On Sun, Jul 10, 2011 at 10:44 PM, Matthew Garrett <mjg59@srcf.ucam.org> wrote:
On Sun, Jul 10, 2011 at 05:31:09PM -0400, Jon Masters wrote:

> It doesn't just benefit bootstrap either. Take (random example) the
> recent CFLAGS change in redhat-rpm-config. What should happen at that
> point is that every package is automatically rebuilt. Should it cause a
> problem? No. But having packages randomly fail to build later because of
> some change made months or even years earlier is something to fix.

That change was made based on the assumption that there'll be a mass
rebuild in the F16 timescale. It's not practical for us to insist on
mass rebuilds every time we make an individual change, especially since
in this case we'd have had to do it again once it's moved to ldflags
rather than cflags.

It's certainly true that we could do more to identify ftbfs situations
earlier, but we've had mass rebuilds in most recent releases. Random
failures years down the line really aren't a realistic concern.

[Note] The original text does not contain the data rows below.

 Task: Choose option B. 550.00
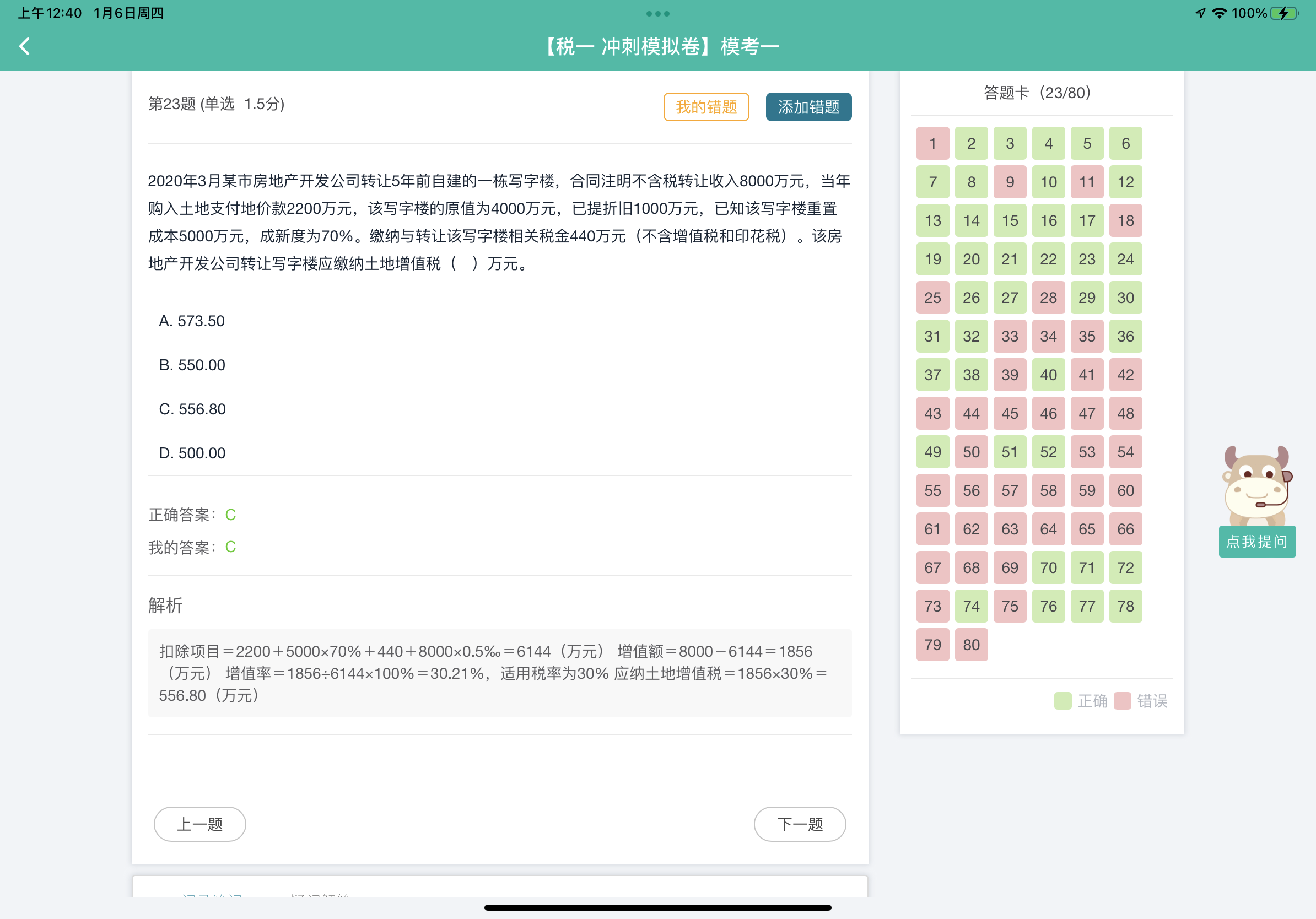click(192, 365)
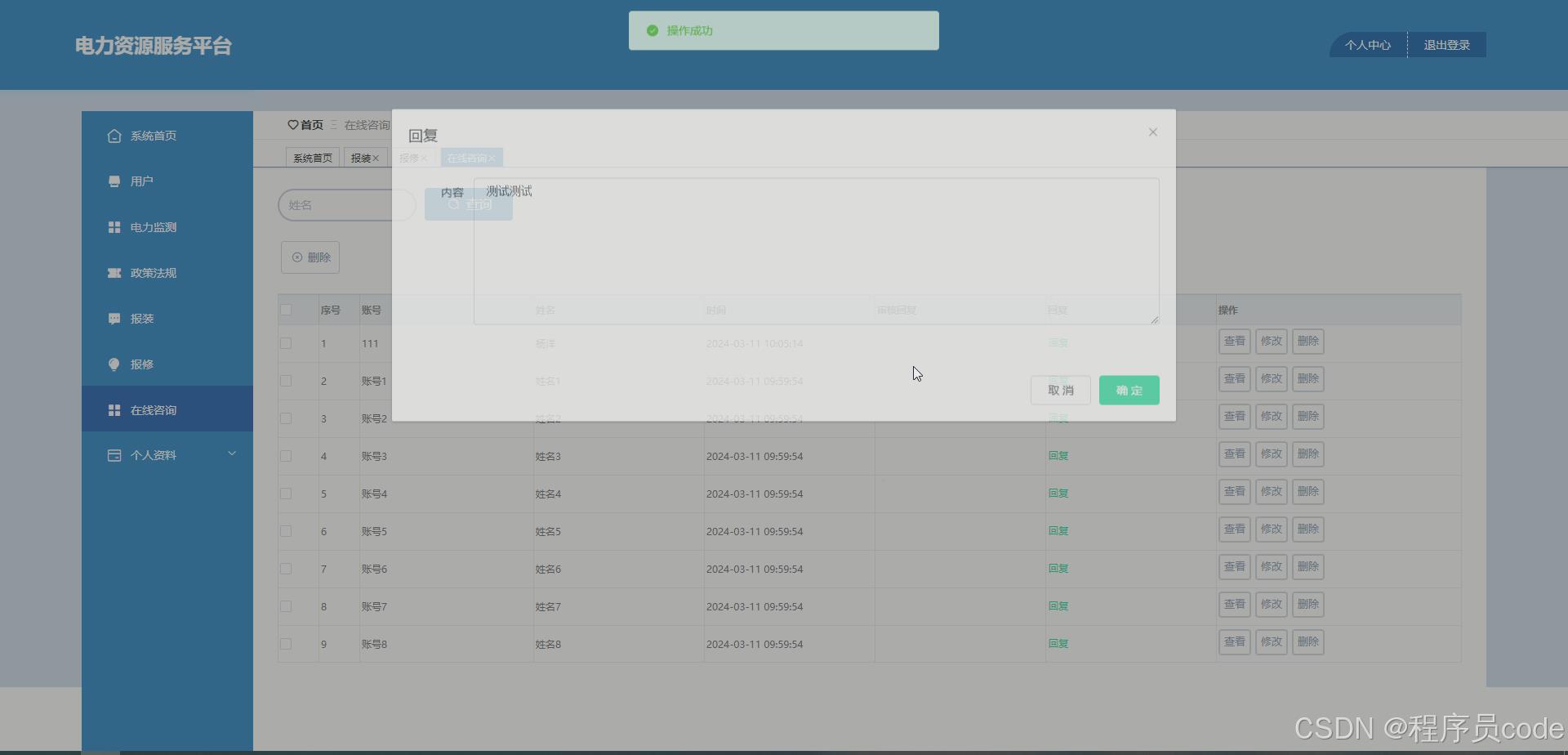Check the checkbox for row with 姓名5

click(286, 530)
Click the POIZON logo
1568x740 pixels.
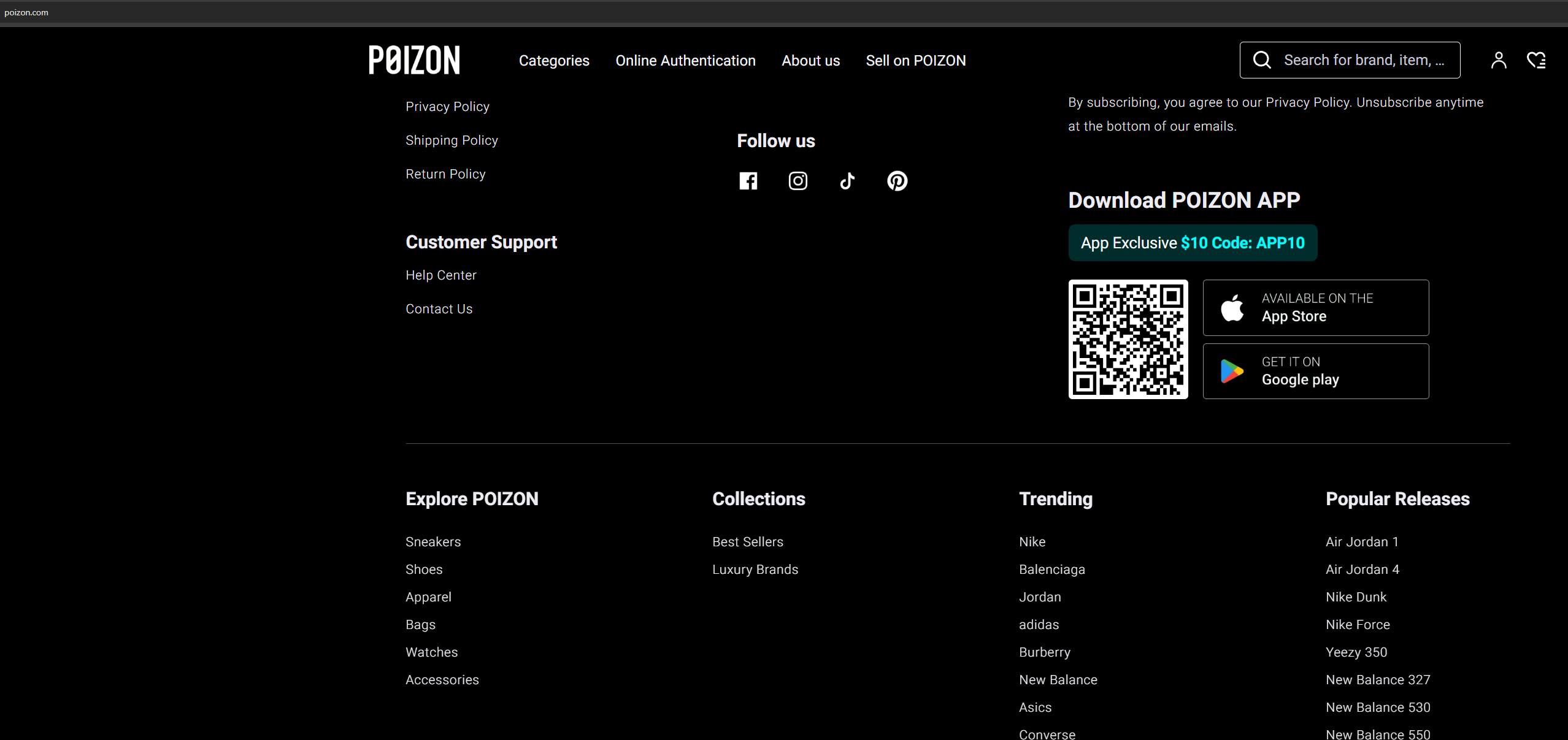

I actually disagree. I've been working on rebuilding F-14 for the current softfp arm platform that doesn't need to be boot strapped. The amount of packages in Fedora 14 that don't compile on the main intel platform even if I do a plain vanilla F-14 install with no updates (ie it was broken on release and wasn't any better with any of the updates). There wasn't a mass rebuild for F-14, just for perl and python dependencies.

Even with the F-15 mass rebuild I've found a number of packages that their owners never bothered to fix the FTBFS that was a result of the F-15 mass rebuild that have caused me problems that I've had to fix because the owner of the package never bothered to fix the FTBFS.